>> Start

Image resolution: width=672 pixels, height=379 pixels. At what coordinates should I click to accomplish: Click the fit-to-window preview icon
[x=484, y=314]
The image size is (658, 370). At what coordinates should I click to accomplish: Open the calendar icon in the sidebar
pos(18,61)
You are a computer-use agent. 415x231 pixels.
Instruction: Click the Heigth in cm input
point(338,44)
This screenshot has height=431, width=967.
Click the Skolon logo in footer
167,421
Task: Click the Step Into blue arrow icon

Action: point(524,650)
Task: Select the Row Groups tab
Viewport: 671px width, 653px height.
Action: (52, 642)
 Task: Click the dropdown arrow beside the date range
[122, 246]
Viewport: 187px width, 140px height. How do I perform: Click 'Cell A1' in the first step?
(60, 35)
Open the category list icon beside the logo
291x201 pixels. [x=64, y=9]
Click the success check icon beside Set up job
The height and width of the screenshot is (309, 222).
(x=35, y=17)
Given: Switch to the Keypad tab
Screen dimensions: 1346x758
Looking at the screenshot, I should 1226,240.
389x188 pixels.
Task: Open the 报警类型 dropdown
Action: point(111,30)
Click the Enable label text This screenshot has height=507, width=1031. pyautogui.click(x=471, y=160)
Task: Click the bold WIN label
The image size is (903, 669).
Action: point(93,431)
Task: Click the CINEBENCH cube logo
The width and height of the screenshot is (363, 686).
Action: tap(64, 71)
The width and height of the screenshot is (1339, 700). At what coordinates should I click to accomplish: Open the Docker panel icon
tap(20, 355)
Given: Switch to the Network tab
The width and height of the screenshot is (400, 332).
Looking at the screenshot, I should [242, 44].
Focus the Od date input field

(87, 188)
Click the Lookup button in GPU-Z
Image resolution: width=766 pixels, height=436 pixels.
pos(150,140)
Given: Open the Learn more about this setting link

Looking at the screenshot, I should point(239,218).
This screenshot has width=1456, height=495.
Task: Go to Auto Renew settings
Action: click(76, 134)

>> End

» **Challenge**: Report each line of the records above that contains the string "size", with uppercase and lowercase letters treated as different.

» **Exercise result**:
The image size is (658, 370). At what coordinates should I click to accomplish: Open the calendar icon in the sidebar
The image size is (903, 669).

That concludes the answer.